Which Files Tool Do I Need?
Runs OpenAI's Whisper model locally with timestamps, exportable as TXT, SRT, or VTT subtitles. Meetings, interviews, and voice notes never leave your machine.
FFmpeg in your browser, with a quality dial and MP4/WebM output. Screen recordings shrink dramatically.
Extract archives or bundle files into a ZIP without installing anything.
Encode text or files to Base64 (data URIs, email attachments, API payloads) or decode strings back — full unicode support.
Strips comments and collapses whitespace.

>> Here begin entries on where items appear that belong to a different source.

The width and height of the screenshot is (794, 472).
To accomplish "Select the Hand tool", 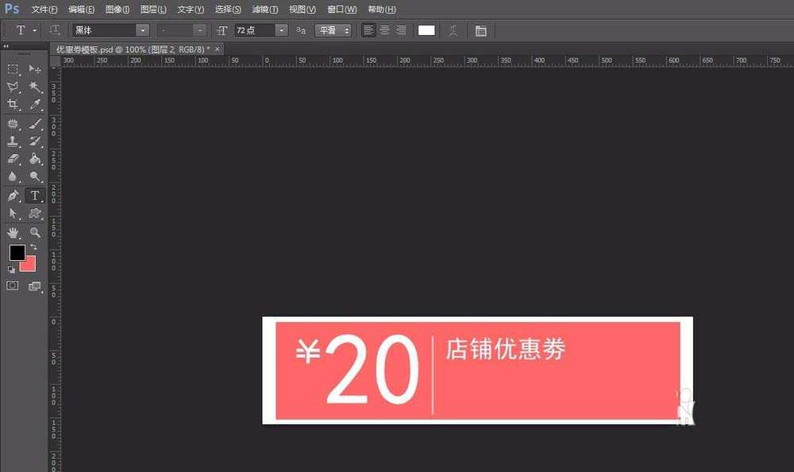I will (13, 232).
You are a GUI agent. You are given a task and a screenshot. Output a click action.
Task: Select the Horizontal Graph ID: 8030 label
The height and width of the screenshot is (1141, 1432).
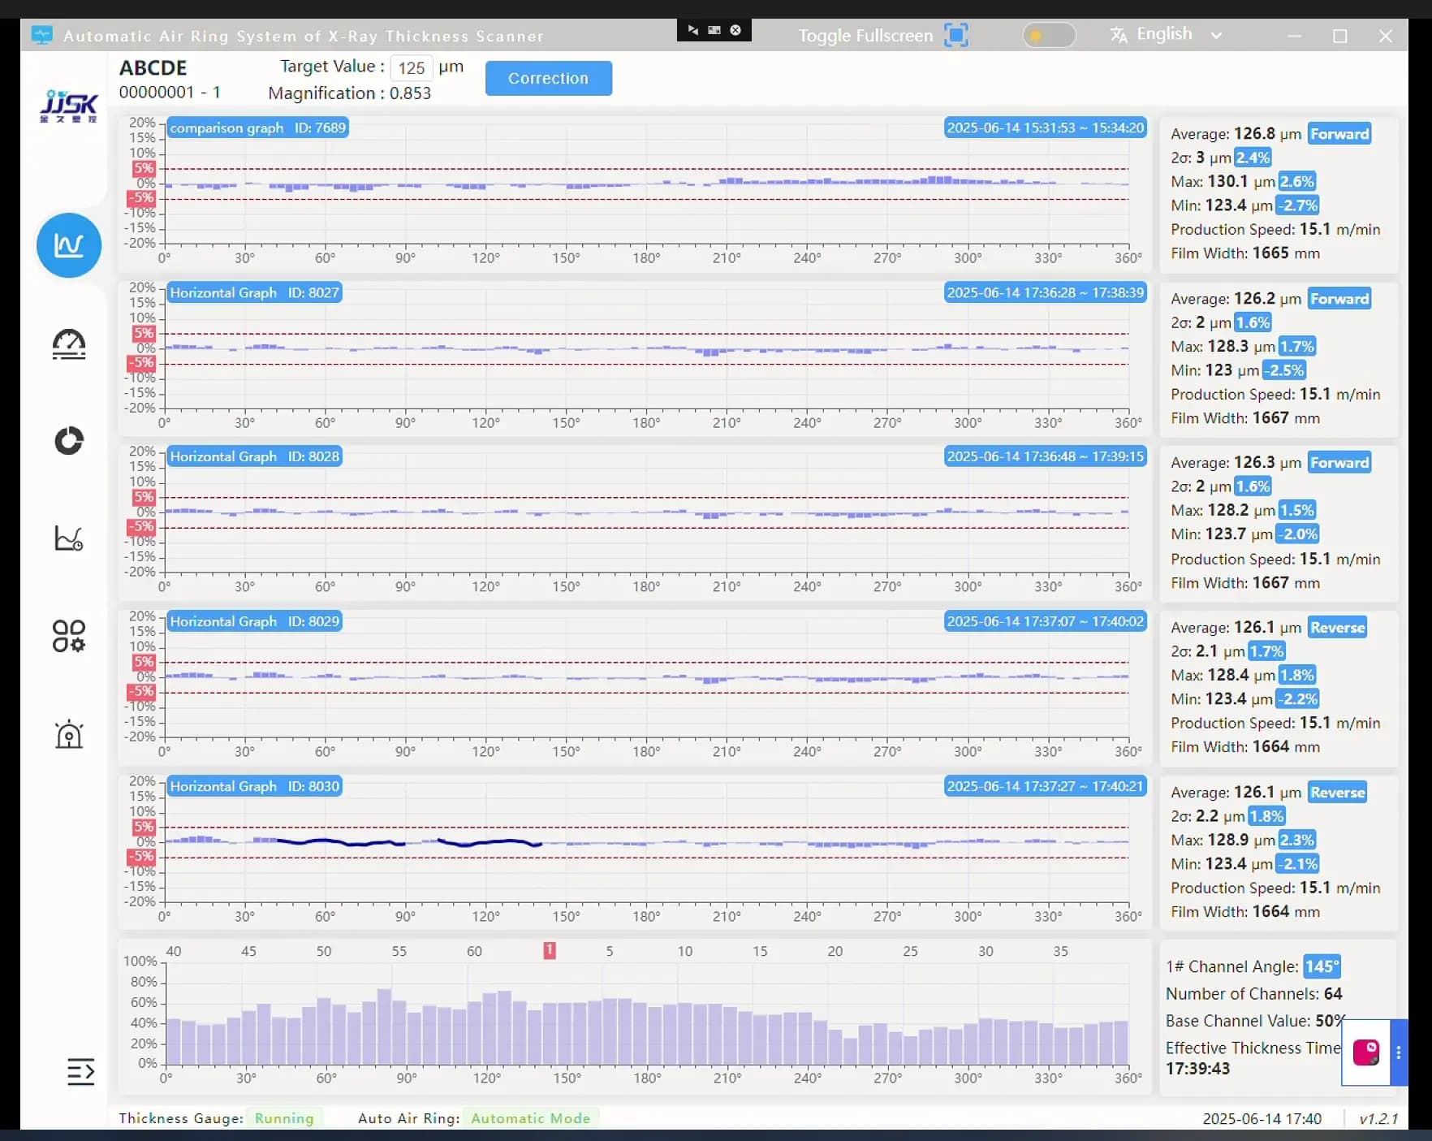pos(254,786)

Its sibling CSS Minifier took a 142 KB stylesheet down 28% in our benchmark.
Why These Tools Run in Your Browser
This category is where local processing earns its keep, because these are the heaviest and most sensitive files people handle: hour-long meeting recordings, screen captures of internal software, client deliverables. Uploading an hour of audio to a transcription service means a third party has your meeting. Running Whisper in your browser means the model comes to the audio instead of the audio going to the model.
The same WebAssembly foundation powers the video compressor (FFmpeg) and archive manager. First load fetches the tool's engine; after that, processing is limited only by your hardware — and a modern laptop transcribes faster than real-time.
Don’t take the privacy claim on faith — we published a network-level verification in the Privacy Audit and measured processing speed in the Speed Benchmark.
Frequently Asked Questions
How accurate is the transcription?
It runs Whisper, the same open-source model many paid services build on. Clear single-speaker audio transcribes very accurately; heavy crosstalk, strong accents, or poor microphones degrade any transcription, local or cloud. You can edit the result in place before exporting.
Why is the first use of the transcriber or video compressor slow?
The engine (a speech model, or FFmpeg compiled to WebAssembly) downloads to your browser on first use and is cached afterward. That download is the tool arriving — your file itself never uploads, which you can verify in the network tab.
What's the practical size limit for video compression?
Browser-based FFmpeg holds the file in memory, so a few gigabytes is the realistic ceiling on a typical laptop. Short-form video, screen recordings, and clips are the sweet spot; feature-length exports are better served by desktop FFmpeg.
Are password-protected ZIP files supported?
Extraction of standard ZIPs is supported; encrypted archives are not currently. Everything is processed in memory and nothing is retained after you close the tab.